Jane Ferguson founded Noosphere in 2024 after observing what she described as “the collapse of the broadcast and digital news ecosystems.” In an interview with Semafor, she said there were few platforms that allowed journalists to monetize their work while maintaining direct engagement with audiences, so she and a small group of investors raised about $1 million to create a mobile‑first news platform with an endless scroll and a subscription price of less than $20 per month. The app launched with more than a dozen journalists working as independent contractors, and revenue is shared with them based on subscribers. Noosphere is part of a growing movement of journalist‑owned and creator‑driven news outlets such as 404 Media, Hell Gate, Defector, and Racket; these cooperatives rely on subscriptions and advertising to stay afloat. Some observers note, however, that sustaining worker-owned ventures can be challenging, and that journalists may lack the business experience required to run media companies.
“We’ve just signed our first deal with Sky News,” Ferguson said in an update to the Neal Prize community. “They’re licensing a version of Noosphere and will launch a product this summer with their own foreign correspondents, national security reporters, and anchors filing directly to the public and running Q&As with them. It’s our first deal of this kind — and Sky becomes the first legacy media organization to let its reporters file directly to the public on this model. For us, it’s a huge validation of what we built. We look forward to more partnerships that help legacy media meet creator‑distribution models.”
Associated Press reported on April 10, 2026, that Noosphere signed a multiyear licensing agreement with Sky News to make the platform’s technology available for a separate channel and said Sky planned to experiment with the app for its defense and security experts. The article quoted Ferguson describing industry endorsement as “really special” and saying it had “been a long time coming.” The AP noted that Noosphere’s two‑year‑old company hosts “some two dozen” journalists, including former NBC “Meet the Press” moderator Chuck Todd and former CNN journalist Chris Cillizza, who work as independent contractors.
Sky and Noosphere did not disclose financial terms. Ferguson announced on LinkedIn that the Sky News Defence product would launch later in 2026 and called it “the first time a legacy newsroom is embracing a true creator distribution model.” Noosphere also added a new executive: Ferguson said they had onboarded a new head of product and engineering, Tommy Isaksson. Isaksson is a tech industry veteran, most recently holding VP and SVP of Engineering roles at Flexera and Gracenote, respectively.

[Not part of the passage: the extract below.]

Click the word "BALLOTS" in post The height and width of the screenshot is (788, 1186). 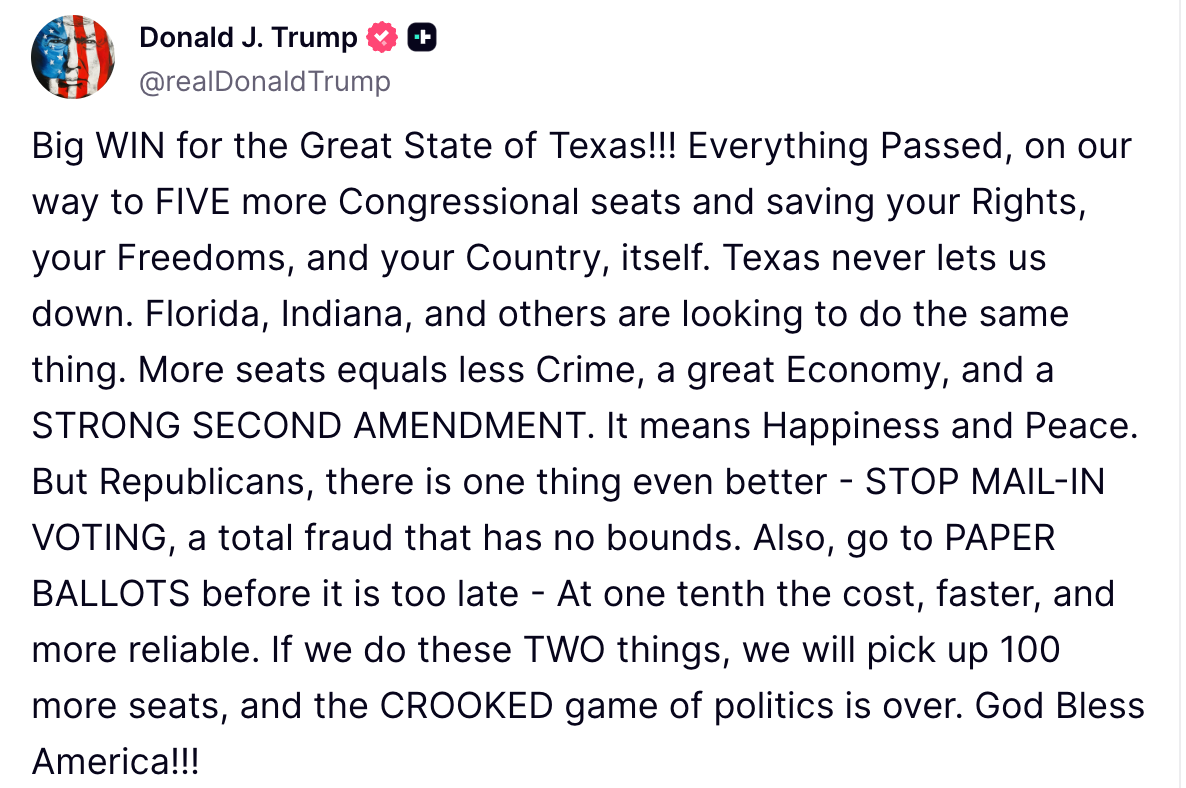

The rise of Noosphere and its partnership with Sky News comes amid a broader shift toward “creator‑distribution” models. Platforms like Substack and Beacon let writers charge readers directly, while worker‑owned outlets such as Hell Gate and Defector emerged after layoffs and newsroom instability. These ventures aim to give journalists ownership and a direct relationship with audiences, but their sustainability depends on attracting enough subscribers to cover costs. Noosphere’s deal with a legacy broadcaster suggests that traditional media companies are exploring ways to adapt to this new model.